Your Major Incident Management Procedure

wouter wyns

You probably know Murphy’s famous law and maybe you have already experienced it: “When things go wrong, anything that can go wrong will go wrong”. There is one thing you should definitely have in place when “anything that can go wrong goes wrong” and that’s your Major Incident Management Procedure.

A Major Incident

When things go wrong, we call this an incident in service management. An incident becomes a Major Incident when it goes seriously wrong. This is when the business is deprived of an essential service or, in other words, when a business-critical service is down. In general, it is not hard to recognize a Major Incident: the service desk will be flooded with calls and tickets that are all related to the same event. Managers will soon become nervous and add some extra pressure on the support organization. A major incident often comes with stress, frustration and even rage. These negative emotions are not the best advisors when you need to make fast decisions and communicate effectively with everyone involved.  And this is precisely what these situations require. That’s why it is essential to define and agree on a Major Incident Management procedure before the disaster happens.

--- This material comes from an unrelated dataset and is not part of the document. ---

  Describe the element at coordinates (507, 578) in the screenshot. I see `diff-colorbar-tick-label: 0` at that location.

A Major Incident Management Procedure

A Major Incident Management Procedure describes in detail the steps you need to perform when a major incident happens. The main idea is to create a context in which the engineers in question can fully concentrate on the task of resolving the issue. This requires coordination, and that’s the responsibility of the incident manager. In the first place, the incident manager will create a Major Incident Management Team with the best engineers to analyze the incident. Often such a team consists of engineers from different disciplines. The incident manager will take these specialists out of their daily routine and set up a communication bridge to get these engineers on the same call so they can decide on an action plan. Another task for the incident manager is to ensure communication is sent to all stakeholders so that the end users will understand that the service delivery organization in question is aware of the major incident and that they are trying to fix the issue as soon as possible. This will prevent the service desk from being overloaded with incoming calls. Communication to the management of the service delivery organization requires special care. Management will need more detailed info because they must be able to explain what is happening.  

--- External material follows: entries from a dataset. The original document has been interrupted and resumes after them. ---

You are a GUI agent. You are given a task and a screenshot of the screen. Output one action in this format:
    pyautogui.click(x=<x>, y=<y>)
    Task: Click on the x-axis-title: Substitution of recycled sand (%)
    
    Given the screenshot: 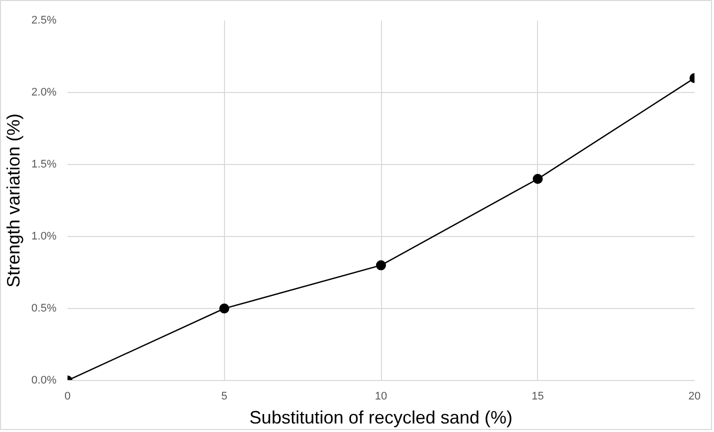 What is the action you would take?
    pyautogui.click(x=381, y=418)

During the outage, the communication steps should be repeated at regular intervals until the incident is resolved. Once the incident has been resolved, the incident manager will perform a post-incident review and examine together with the Major Incident Management Team whether the incident could have been handled better.

How can the 4me platform help?

To accommodate this, the 4me platform allows every specialist to let their organization’s incident managers know that an incident should probably be treated as a major incident.  After receiving the initial notification, each incident manager can reject the proposal by updating the major incident status to ‘Rejected’.  Alternatively, an incident manager may decide to update the major incident status from ‘Proposed’ to ‘Accepted’ to turn the incident into a major incident. They will then follow the steps described in the Major Incident Management Procedure. This document must contain all the details: how to send out the communication, to whom, templates and examples, where to find the distribution lists, etc. The procedure should consider that some technology may fail due to the outage of a part of the infrastructure and describe alternatives. This will make sure that when the worst happens, your organization is still in control.

When things go seriously wrong, people tend to panic—and mess up things they usually do with ease. A detailed major incident management procedure is your best guardian angel and can be a lifesaver in these situations. And the 4me platform makes sure you can embed the Major Incident Management Procedure in your daily routine.